> **EXERCISE DETAILS**
Continue the article on health interventions below, starting right after its final sentence.

Just because something is legal, like guns or cars or alcohol, doesn’t mean that it is safe. And before you get too carried away with hate emails, understand that I am mostly talking about daily users, not casual and occasional users of marijuana. Marijuana use is associated with cognitive disabilities, some of which are irreversible (particularly if use is started in adolescence). It is also associated with increased risk of pulmonary complications including lung cancer, higher rates of mortality from accidents and impaired driving, and a dependence syndrome. It is unfair to compare marijuana use to alcohol directly, since normal rates of alcohol consumption are actually beneficial. One drink per day actually adds 30 minutes of life expectancy, but subsequent drinks subtract 15 minutes each (this means 3 drinks makes you even). But marijuana doesn’t have a similar beneficial effect in small quantities.
These five interventions together account for almost every beneficial effect that we can offer to our patients. Notice some of the things I did not mention: a daily aspirin, statin drugs, antihypertensive drugs, cancer screening tests, cancer treatments, coronary artery bypass grafts, routine lipid screenings, angioplasties, etc. All of these things have some value, but the cumulative value of all of them is far less than just these five interventions alone. In other words, these five things are more important than everything else we do in medicine added together.
Unlike most articles with a title similar to this one’s, I also didn’t mention naturopathy, aromatherapy, massage therapy, herbology, meditation, Ayurveda, homeopathy, traditional Chinese medicine, acupuncture, reflexology, chiropractic, or Reiki. I didn’t discuss “clean foods,” raw foods, Paleo diet, or any other dietary fad; I didn’t mention colon cleansers or detox programs; nor was there one word about essential oils or incense candles. I am not dismissing some minor benefits that no doubt exists from a couple of these interventions. But none of them are some magical intervention and none of them are the key to a good life. Whatever small benefit some of them might afford, the magnitude of effect is so little that it is likely not worth any of your time.

> **DATA**
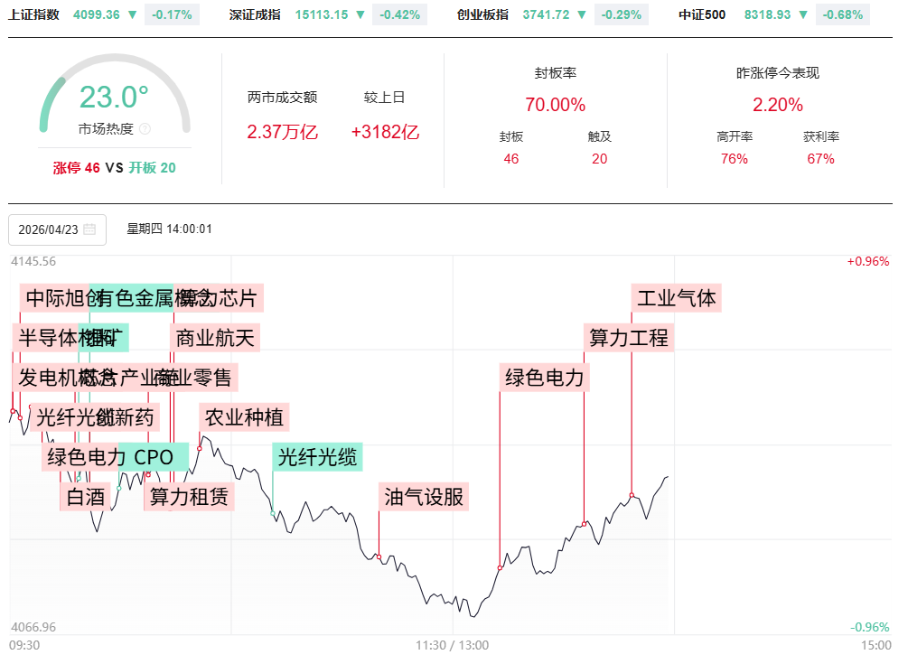Select the 2026/04/23 date input
Image resolution: width=908 pixels, height=664 pixels.
48,229
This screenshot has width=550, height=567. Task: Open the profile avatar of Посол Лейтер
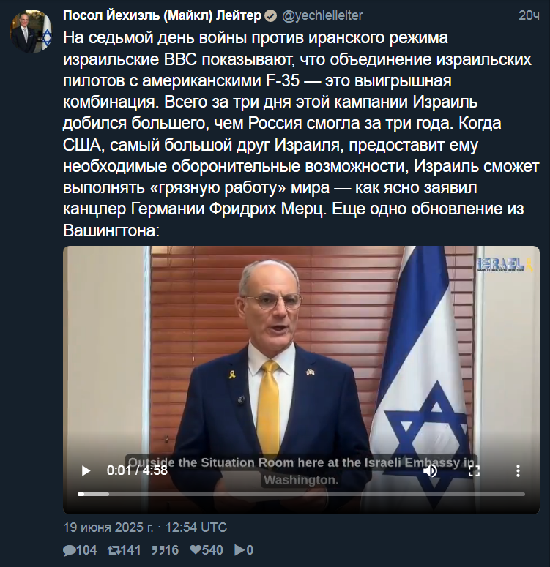click(31, 31)
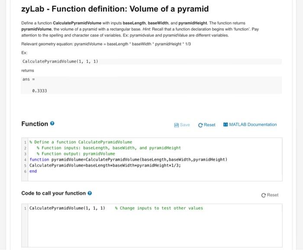This screenshot has height=250, width=303.
Task: Open the MATLAB Documentation link
Action: (250, 125)
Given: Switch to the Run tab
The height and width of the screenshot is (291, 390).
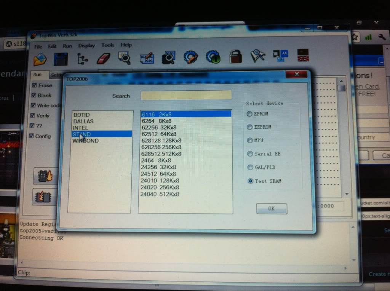Looking at the screenshot, I should click(x=37, y=75).
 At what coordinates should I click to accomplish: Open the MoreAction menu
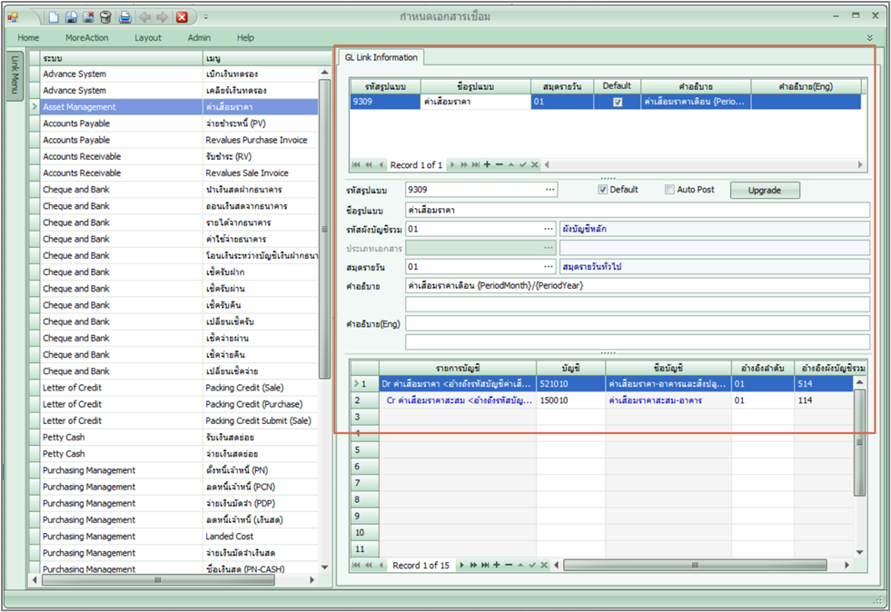tap(86, 38)
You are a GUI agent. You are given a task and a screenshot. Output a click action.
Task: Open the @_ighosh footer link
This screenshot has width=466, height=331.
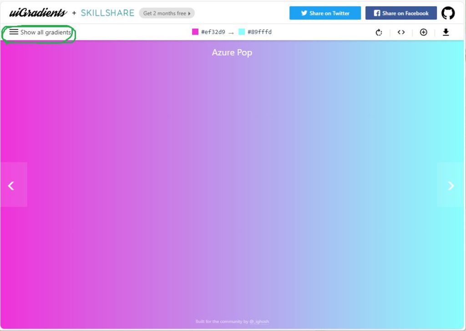(x=259, y=321)
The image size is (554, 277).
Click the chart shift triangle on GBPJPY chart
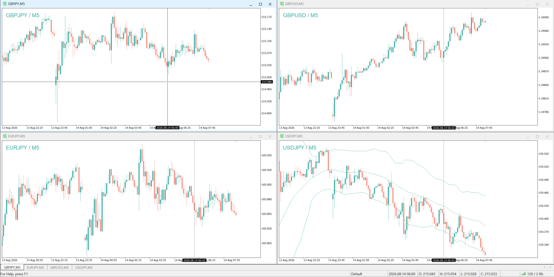click(x=208, y=9)
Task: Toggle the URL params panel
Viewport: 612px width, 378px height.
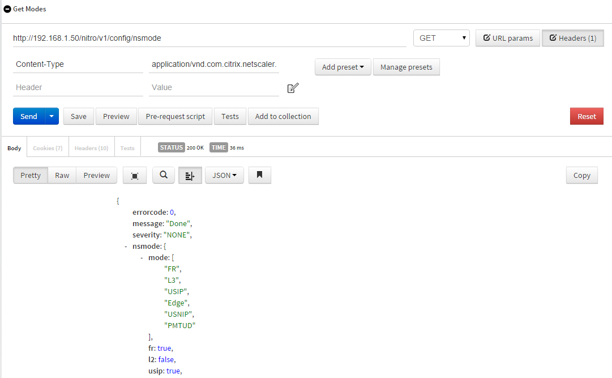Action: [507, 38]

> **REPLY TO THE TASK**
I will also point out that it costs very little money to stop smoking, exercise, eat a better diet, maintain a normal body weight, get vaccinations, and avoid substance abuse. There clearly is a cost and we are likely not doing enough in terms of drug treatment programs and mental health interventions, for example. But this is a case of poor priorities. With 1/10 of the cost spent on non-effective medical interventions in the United States each year, we could fully finance even our most imaginative needs to address these five interventions. The truth is, the best healthcare and preventative medicine is practically free; but it requires education and some personal responsibility and accountability for the patient. It also requires physicians who are good at communicating risk and benefit and motivating patients to change. You would be right to conclude that these are the most important skills of any physician.